Problem to work on:
Check each line of the data, and copy those where "cell" appears.

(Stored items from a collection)
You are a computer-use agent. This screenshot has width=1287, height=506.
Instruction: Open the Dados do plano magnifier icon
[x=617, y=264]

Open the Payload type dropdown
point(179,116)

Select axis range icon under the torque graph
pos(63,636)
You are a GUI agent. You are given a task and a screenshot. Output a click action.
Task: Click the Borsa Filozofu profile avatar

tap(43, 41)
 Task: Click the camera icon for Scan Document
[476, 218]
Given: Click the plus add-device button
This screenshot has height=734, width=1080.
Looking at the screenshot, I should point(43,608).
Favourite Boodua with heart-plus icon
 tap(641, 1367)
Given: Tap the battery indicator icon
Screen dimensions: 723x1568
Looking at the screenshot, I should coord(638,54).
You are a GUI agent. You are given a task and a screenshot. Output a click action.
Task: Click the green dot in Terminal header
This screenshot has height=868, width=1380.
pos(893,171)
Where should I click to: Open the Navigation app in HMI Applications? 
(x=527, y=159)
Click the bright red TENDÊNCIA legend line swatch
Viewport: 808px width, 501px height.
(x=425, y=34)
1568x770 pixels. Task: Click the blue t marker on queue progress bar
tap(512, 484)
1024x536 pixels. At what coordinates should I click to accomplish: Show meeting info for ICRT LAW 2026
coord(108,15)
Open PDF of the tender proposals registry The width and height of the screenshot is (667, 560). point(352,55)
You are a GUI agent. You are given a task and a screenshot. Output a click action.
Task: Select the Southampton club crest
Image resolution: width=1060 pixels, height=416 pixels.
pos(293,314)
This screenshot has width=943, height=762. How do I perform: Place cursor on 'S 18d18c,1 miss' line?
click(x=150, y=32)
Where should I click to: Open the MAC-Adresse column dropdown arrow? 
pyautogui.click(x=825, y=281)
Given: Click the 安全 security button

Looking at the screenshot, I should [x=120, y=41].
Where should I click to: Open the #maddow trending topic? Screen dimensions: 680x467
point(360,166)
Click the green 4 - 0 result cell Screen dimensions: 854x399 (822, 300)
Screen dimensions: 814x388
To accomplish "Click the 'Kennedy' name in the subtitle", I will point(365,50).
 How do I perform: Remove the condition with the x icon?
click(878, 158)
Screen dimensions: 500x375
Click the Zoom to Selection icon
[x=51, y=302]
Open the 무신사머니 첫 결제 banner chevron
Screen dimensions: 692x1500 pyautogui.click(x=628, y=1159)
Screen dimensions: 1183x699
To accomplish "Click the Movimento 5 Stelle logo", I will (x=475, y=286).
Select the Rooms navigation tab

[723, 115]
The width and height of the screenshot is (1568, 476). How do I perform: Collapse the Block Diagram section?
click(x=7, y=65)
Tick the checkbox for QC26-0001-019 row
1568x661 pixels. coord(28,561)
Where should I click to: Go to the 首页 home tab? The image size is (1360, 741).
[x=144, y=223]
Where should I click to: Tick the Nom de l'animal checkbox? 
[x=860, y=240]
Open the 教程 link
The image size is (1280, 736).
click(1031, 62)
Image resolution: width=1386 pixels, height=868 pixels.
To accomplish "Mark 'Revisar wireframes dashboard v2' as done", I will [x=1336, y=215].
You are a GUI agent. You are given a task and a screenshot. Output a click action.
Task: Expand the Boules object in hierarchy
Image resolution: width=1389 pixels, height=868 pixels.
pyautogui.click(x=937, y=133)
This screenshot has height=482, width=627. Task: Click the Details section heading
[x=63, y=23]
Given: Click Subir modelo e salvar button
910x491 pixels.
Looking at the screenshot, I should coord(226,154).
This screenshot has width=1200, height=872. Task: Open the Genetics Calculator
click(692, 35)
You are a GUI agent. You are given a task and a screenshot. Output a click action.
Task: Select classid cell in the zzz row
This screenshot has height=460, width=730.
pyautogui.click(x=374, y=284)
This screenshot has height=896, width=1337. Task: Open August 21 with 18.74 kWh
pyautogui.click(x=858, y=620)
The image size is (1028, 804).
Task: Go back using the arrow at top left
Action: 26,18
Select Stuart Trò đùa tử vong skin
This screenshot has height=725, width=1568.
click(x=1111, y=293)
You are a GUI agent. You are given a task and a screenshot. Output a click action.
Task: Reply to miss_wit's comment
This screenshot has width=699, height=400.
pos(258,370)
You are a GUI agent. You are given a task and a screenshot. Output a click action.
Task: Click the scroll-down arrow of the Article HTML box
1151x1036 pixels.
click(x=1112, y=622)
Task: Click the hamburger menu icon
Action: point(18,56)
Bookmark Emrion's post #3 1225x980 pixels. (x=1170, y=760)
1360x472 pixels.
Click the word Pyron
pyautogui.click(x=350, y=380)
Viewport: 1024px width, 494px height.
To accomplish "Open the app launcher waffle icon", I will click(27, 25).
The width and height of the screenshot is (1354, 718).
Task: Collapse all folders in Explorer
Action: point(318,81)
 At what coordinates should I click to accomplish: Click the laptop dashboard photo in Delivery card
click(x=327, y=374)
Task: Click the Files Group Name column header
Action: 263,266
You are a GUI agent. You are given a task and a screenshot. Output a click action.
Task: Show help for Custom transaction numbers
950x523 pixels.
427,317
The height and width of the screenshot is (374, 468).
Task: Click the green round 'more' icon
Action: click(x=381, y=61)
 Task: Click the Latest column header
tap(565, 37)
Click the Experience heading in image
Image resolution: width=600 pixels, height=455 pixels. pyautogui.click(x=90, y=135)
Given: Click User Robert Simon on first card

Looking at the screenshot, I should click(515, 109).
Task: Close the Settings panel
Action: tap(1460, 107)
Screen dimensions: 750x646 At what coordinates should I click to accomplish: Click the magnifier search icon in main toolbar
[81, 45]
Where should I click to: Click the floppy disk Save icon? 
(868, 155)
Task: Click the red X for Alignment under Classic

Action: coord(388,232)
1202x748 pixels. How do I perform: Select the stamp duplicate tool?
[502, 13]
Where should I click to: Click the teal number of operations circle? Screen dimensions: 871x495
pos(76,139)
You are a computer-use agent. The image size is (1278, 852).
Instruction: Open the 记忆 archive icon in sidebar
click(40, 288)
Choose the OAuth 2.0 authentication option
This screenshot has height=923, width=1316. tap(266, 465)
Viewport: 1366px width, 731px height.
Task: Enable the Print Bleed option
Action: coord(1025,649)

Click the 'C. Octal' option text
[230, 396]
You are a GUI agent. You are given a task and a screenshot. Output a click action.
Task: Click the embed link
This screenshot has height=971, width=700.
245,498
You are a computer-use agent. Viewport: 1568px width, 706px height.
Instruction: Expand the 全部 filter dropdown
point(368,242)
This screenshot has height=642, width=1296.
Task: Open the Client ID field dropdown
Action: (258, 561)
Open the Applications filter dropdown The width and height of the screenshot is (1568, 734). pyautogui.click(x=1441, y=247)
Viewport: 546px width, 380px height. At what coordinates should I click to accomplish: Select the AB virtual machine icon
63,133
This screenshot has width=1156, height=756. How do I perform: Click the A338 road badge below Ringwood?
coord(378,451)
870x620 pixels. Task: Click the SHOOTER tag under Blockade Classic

Exercise answer:
Click the green 4 - 0 result cell Screen dimensions: 854x399 (822, 300)
Task: Select classid cell in the zzz row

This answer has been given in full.